* [Work to complete]:
Transcribe each of the entries exactly.

### Input material

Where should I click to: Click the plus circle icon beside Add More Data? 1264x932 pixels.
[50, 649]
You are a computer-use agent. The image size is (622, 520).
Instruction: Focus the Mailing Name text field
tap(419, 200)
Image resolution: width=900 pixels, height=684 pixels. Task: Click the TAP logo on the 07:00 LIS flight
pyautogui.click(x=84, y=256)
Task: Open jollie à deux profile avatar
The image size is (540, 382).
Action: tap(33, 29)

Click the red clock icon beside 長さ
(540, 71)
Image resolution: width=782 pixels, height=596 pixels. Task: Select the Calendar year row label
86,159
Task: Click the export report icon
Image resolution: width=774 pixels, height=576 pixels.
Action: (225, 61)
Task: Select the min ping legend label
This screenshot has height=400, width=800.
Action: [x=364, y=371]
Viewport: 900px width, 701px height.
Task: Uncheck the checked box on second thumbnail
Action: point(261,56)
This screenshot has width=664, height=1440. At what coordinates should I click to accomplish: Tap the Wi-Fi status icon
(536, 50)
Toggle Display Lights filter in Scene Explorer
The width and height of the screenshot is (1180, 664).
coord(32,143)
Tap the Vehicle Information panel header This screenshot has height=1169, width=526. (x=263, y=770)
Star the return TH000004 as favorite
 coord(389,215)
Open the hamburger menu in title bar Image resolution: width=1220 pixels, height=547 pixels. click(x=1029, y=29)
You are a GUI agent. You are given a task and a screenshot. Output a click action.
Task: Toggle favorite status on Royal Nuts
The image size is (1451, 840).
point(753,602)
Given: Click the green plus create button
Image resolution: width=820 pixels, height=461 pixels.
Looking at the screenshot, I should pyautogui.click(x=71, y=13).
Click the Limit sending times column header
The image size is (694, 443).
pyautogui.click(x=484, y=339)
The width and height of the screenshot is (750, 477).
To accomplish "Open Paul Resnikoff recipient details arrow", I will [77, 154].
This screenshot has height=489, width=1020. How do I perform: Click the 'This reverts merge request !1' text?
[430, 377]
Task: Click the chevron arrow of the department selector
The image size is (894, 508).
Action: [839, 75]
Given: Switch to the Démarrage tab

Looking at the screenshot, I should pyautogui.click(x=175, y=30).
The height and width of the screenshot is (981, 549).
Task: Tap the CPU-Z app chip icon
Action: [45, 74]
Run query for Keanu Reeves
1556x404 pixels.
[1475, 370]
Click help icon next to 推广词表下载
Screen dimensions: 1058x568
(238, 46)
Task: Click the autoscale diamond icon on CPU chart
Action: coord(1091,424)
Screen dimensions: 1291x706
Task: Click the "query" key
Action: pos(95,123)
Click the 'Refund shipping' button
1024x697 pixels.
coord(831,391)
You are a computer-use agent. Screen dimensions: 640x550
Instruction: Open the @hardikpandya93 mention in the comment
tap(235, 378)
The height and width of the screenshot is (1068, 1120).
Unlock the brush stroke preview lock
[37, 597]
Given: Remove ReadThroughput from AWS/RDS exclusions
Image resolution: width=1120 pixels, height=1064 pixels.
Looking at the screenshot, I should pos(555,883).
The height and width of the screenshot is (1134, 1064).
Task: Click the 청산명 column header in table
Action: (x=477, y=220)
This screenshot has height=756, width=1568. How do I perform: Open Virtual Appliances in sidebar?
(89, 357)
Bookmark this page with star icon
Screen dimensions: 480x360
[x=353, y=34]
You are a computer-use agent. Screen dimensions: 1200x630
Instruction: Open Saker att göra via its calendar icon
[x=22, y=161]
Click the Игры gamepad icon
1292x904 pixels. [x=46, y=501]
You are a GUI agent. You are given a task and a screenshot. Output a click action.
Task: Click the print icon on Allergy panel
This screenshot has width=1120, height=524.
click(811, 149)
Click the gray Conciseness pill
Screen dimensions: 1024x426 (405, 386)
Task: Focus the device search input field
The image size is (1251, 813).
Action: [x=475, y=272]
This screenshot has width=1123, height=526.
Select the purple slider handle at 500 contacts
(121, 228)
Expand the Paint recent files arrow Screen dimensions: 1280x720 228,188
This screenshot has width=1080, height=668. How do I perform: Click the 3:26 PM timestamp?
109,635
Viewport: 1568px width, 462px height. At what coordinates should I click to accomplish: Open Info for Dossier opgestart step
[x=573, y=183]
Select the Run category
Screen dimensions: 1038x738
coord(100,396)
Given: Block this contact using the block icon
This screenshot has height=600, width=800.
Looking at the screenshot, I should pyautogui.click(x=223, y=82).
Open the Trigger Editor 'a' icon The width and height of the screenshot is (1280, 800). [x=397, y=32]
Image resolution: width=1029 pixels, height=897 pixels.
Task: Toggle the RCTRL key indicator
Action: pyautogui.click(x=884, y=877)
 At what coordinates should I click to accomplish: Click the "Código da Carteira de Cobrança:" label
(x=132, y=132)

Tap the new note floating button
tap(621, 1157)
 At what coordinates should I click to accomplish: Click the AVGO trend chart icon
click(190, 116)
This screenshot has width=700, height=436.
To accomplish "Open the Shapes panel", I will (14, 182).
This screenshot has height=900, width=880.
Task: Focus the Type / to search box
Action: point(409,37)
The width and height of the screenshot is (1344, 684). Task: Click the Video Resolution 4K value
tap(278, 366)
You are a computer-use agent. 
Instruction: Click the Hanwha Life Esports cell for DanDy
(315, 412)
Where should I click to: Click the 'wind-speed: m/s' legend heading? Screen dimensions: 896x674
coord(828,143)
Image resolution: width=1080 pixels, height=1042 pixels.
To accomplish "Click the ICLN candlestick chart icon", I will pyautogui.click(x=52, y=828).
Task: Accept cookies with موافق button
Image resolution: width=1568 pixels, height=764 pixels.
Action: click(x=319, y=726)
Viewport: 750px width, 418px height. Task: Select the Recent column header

######

* [Response to the exercise]:
Where should I click to: Click the plus circle icon beside Add More Data? 1264x932 pixels.
[50, 649]
You are a computer-use agent. The image size is (622, 520).
Instruction: Focus the Mailing Name text field
tap(419, 200)
Image resolution: width=900 pixels, height=684 pixels. Task: Click the TAP logo on the 07:00 LIS flight
pyautogui.click(x=84, y=256)
Task: Open jollie à deux profile avatar
The image size is (540, 382).
Action: tap(33, 29)

Click the red clock icon beside 長さ
(540, 71)
Image resolution: width=782 pixels, height=596 pixels. Task: Select the Calendar year row label
86,159
Task: Click the export report icon
Image resolution: width=774 pixels, height=576 pixels.
Action: (225, 61)
Task: Select the min ping legend label
This screenshot has height=400, width=800.
Action: [x=364, y=371]
Viewport: 900px width, 701px height.
Task: Uncheck the checked box on second thumbnail
Action: point(261,56)
This screenshot has width=664, height=1440. At what coordinates should I click to accomplish: Tap the Wi-Fi status icon
(536, 50)
Toggle Display Lights filter in Scene Explorer
The width and height of the screenshot is (1180, 664).
coord(32,143)
Tap the Vehicle Information panel header This screenshot has height=1169, width=526. (x=263, y=770)
Star the return TH000004 as favorite
 coord(389,215)
Open the hamburger menu in title bar Image resolution: width=1220 pixels, height=547 pixels. click(x=1029, y=29)
You are a GUI agent. You are given a task and a screenshot. Output a click action.
Task: Toggle favorite status on Royal Nuts
The image size is (1451, 840).
point(753,602)
Given: Click the green plus create button
Image resolution: width=820 pixels, height=461 pixels.
Looking at the screenshot, I should pyautogui.click(x=71, y=13).
Click the Limit sending times column header
The image size is (694, 443).
pyautogui.click(x=484, y=339)
The width and height of the screenshot is (750, 477).
To accomplish "Open Paul Resnikoff recipient details arrow", I will [77, 154].
This screenshot has height=489, width=1020. How do I perform: Click the 'This reverts merge request !1' text?
[430, 377]
Task: Click the chevron arrow of the department selector
The image size is (894, 508).
Action: [839, 75]
Given: Switch to the Démarrage tab

Looking at the screenshot, I should pyautogui.click(x=175, y=30).
The height and width of the screenshot is (981, 549).
Task: Tap the CPU-Z app chip icon
Action: [45, 74]
Run query for Keanu Reeves
1556x404 pixels.
[1475, 370]
Click help icon next to 推广词表下载
Screen dimensions: 1058x568
(238, 46)
Task: Click the autoscale diamond icon on CPU chart
Action: coord(1091,424)
Screen dimensions: 1291x706
Task: Click the "query" key
Action: pos(95,123)
Click the 'Refund shipping' button
1024x697 pixels.
coord(831,391)
You are a computer-use agent. Screen dimensions: 640x550
Instruction: Open the @hardikpandya93 mention in the comment
tap(235, 378)
The height and width of the screenshot is (1068, 1120).
Unlock the brush stroke preview lock
[37, 597]
Given: Remove ReadThroughput from AWS/RDS exclusions
Image resolution: width=1120 pixels, height=1064 pixels.
Looking at the screenshot, I should pos(555,883).
The height and width of the screenshot is (1134, 1064).
Task: Click the 청산명 column header in table
Action: (x=477, y=220)
This screenshot has height=756, width=1568. How do I perform: Open Virtual Appliances in sidebar?
(89, 357)
Bookmark this page with star icon
Screen dimensions: 480x360
[x=353, y=34]
You are a computer-use agent. Screen dimensions: 1200x630
Instruction: Open Saker att göra via its calendar icon
[x=22, y=161]
Click the Игры gamepad icon
1292x904 pixels. [x=46, y=501]
You are a GUI agent. You are given a task and a screenshot. Output a click action.
Task: Click the print icon on Allergy panel
This screenshot has width=1120, height=524.
click(811, 149)
Click the gray Conciseness pill
Screen dimensions: 1024x426 (405, 386)
Task: Focus the device search input field
The image size is (1251, 813).
Action: [x=475, y=272]
This screenshot has width=1123, height=526.
Select the purple slider handle at 500 contacts
(121, 228)
Expand the Paint recent files arrow Screen dimensions: 1280x720 228,188
This screenshot has width=1080, height=668. How do I perform: Click the 3:26 PM timestamp?
109,635
Viewport: 1568px width, 462px height. At what coordinates should I click to accomplish: Open Info for Dossier opgestart step
[x=573, y=183]
Select the Run category
Screen dimensions: 1038x738
coord(100,396)
Given: Block this contact using the block icon
This screenshot has height=600, width=800.
Looking at the screenshot, I should pyautogui.click(x=223, y=82).
Open the Trigger Editor 'a' icon The width and height of the screenshot is (1280, 800). [x=397, y=32]
Image resolution: width=1029 pixels, height=897 pixels.
Task: Toggle the RCTRL key indicator
Action: pyautogui.click(x=884, y=877)
 At what coordinates should I click to accomplish: Click the "Código da Carteira de Cobrança:" label
(x=132, y=132)

Tap the new note floating button
tap(621, 1157)
 At what coordinates should I click to accomplish: Click the AVGO trend chart icon
click(190, 116)
This screenshot has width=700, height=436.
To accomplish "Open the Shapes panel", I will (14, 182).
This screenshot has height=900, width=880.
Task: Focus the Type / to search box
Action: point(409,37)
The width and height of the screenshot is (1344, 684). Task: Click the Video Resolution 4K value
tap(278, 366)
You are a computer-use agent. 
Instruction: Click the Hanwha Life Esports cell for DanDy
(315, 412)
Where should I click to: Click the 'wind-speed: m/s' legend heading? Screen dimensions: 896x674
coord(828,143)
Image resolution: width=1080 pixels, height=1042 pixels.
To accomplish "Click the ICLN candlestick chart icon", I will pyautogui.click(x=52, y=828).
Task: Accept cookies with موافق button
Image resolution: width=1568 pixels, height=764 pixels.
Action: click(x=319, y=726)
Viewport: 750px width, 418px height. Task: Select the Recent column header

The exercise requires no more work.